A teenager suffered burns to his arms and stomach after a can of deodorant got to close to a candle – causing an explosion that destroyed his family’s south London flat.
Atrin Behazadi, 13, was in his room on Tuesday evening when the deodorant he was using got too close to a naked flame, causing the blast at around 8pm.
His sister, Atis, 15, called 999 and the pair fled the flat on the top floor of the 20-storey block on Westbridge Road in Battersea as dozens of other families living in the building did the same.
Ten fire engines and 70 firefighters rushed to the scene to tackle the flames which engulfed the flat but were able to have the blaze under control in around an hour.
Atrin’s mother, Sarah, 43, said: ‘It was my flat that caught fire.
‘Both windows exploded and the door was blown off its hinges. It was broken in half.
‘My daughter was the one who called 999 and told them about the fire.
‘I went to do a quick shop when my daughter Atis called me and said, ‘Mum, something exploded’.
‘My son, Atrin, was spraying himself with deodorant in his room and it hit a tea light candle.’
She said was very proud of her daughter for acting ‘so quickly’ and saving ‘so many lives.’
Sarah said following her blast Atrin was ‘okay’.
‘The paramedics told my son to wrap himself in a blanket so he wouldn’t go into shock.
‘They both went downstairs but I was already in the lift so when I got there, they weren’t there.
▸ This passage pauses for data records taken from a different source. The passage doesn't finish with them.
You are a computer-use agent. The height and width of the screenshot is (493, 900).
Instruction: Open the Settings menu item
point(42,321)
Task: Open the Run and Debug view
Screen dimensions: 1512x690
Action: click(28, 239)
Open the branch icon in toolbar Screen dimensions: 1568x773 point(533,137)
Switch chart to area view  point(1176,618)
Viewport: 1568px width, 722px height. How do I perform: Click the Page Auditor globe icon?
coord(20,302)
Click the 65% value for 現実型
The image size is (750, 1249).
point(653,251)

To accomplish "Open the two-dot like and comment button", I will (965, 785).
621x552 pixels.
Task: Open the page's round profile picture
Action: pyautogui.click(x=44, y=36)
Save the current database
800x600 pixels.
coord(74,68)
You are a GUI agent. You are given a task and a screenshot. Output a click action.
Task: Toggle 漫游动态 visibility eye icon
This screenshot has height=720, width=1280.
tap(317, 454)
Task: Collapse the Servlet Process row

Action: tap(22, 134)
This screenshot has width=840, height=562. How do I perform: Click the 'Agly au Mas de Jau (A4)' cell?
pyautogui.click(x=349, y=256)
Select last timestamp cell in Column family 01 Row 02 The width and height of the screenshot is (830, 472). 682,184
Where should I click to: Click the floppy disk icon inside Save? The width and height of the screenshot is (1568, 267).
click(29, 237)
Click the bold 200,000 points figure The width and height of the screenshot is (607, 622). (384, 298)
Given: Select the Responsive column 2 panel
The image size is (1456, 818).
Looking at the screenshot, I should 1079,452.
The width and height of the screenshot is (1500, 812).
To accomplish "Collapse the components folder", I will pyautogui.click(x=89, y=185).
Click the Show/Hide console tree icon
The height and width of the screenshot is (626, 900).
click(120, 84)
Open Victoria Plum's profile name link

I thought that was it, it was done, something had happened.
‘He’s okay now, but the doctors have told me to keep an eye on him in case he gets a fever.
‘The smoke alarm in the apartment didn’t work and there aren’t any in the corridors,’ she added.
Atis, 15, said: ‘I was in my room and suddenly my door burst open. I saw a bright light from the flame and heard him scream.
‘I was paralysed for a few seconds but then he burst into my room. He said his body was burning and that we needed to get out.
‘The fire calmed down, but there was still a flame on the cabinet. I wanted to put it out but there was glass all over the floor.
‘I called my mum and 999 immediately.’
Fifty people were evacuated from the tower block on Tuesday night.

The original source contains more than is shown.